Nearly 18 inches of snow blanketed Washington D.C.’s Reagan National Airport on the weekend of January 23. Weather watchers throughout the district saw depths as high as three feet, clogging government functions, airports and businesses for the week. Despite a region-wide government office closing, FDA staffers endured and industriously managed to pump out an extremely rare Saturday approval.
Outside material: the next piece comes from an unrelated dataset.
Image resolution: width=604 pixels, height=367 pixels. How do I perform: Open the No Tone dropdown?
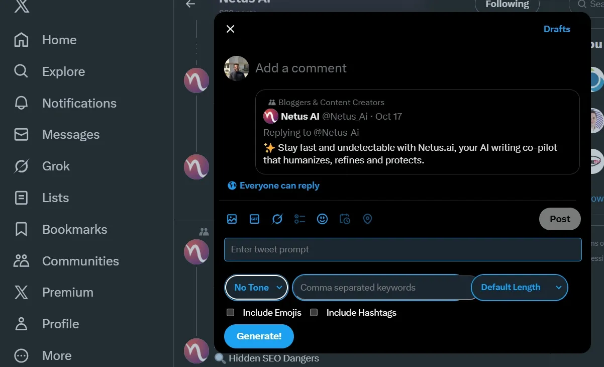[x=256, y=287]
Usually when a PDUFA date, the deadline for the FDA to review a new drug, falls on a Saturday, the therapies are approved on the Friday before, but these were extenuating circumstances, explains Bristol-Myers Squibb’s Chris Boerner, head of the company’s US commercial operations. While the weather brought snowmen, hot cocoa and sledding to Capitol Hill, for BMS it was business as usual for an organization having a truly epic year; this was the seventh FDA approval for its immunotherapy Opdivo (nivolumab) since the first in advanced melanoma in December 2014, and the fourth for late-stage melanoma. BMS’s Princeton area offices were quieted by the squall Friday night into Saturday, leaving many employees homebound with their families. Some trudged through the white managing to make it in while others hunkered down with laptops and phones, conferencing in on demand to ensure they were available to handle the approval. Many others were holed up in far-flung hotels across the country, stranded by flight cancellations.
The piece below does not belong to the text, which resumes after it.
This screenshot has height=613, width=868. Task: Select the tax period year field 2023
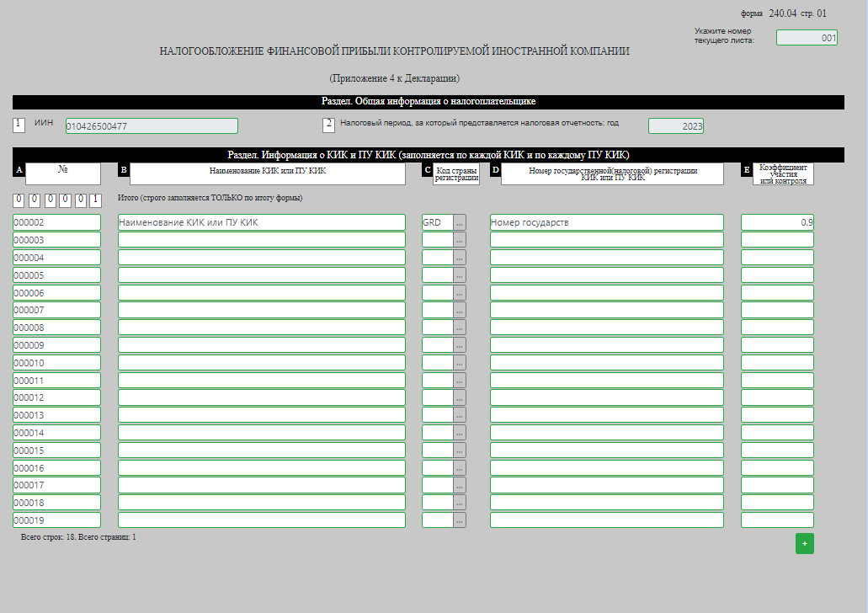(x=676, y=126)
FDA’s declaration granted an expanded indication for an immuno-oncology (IO) combo salvo, Opdivo + Yervoy (ipilimumab), against advanced melanoma. Now patients with unresectable or metastatic melanoma regardless of BRAF gene mutational status could be candidates for the dual treatment where BRAF V600 wild-type status had been a prerequisite, roughly doubling the patient pool for on-label treatment with the drug combo in metastatic melanoma.
More so, BMS claimed one more victory in distancing its IO leadership position. And as the call for combinatorial attack plans in oncology gets louder, BMS can claim an early lead with a combo that uses its pair of therapies. Meanwhile, as a plurality of combination ideas are conceived and planned, whether they use two IO drugs, or an IO therapy paired to a targeted cancer drug, a fair share are likely to run through BMS.
For launch team members, the blizzard was just another checkpoint and a minor inconvenience in an intense, emotional run that demanded solid planning, organization and passionate commitment. Schedules have been filled with positive data readouts, approvals and launches. “It’s been a roller coaster, launch followed by launch, and truly a once-in-a-lifetime career opportunity,” says Teresa Bitetti, head, US Oncology, BMS. She adds: “The commercial crew has been built upon a focus of getting innovation to patients, and emphasizing that patients should understand the new treatments options that are out there.”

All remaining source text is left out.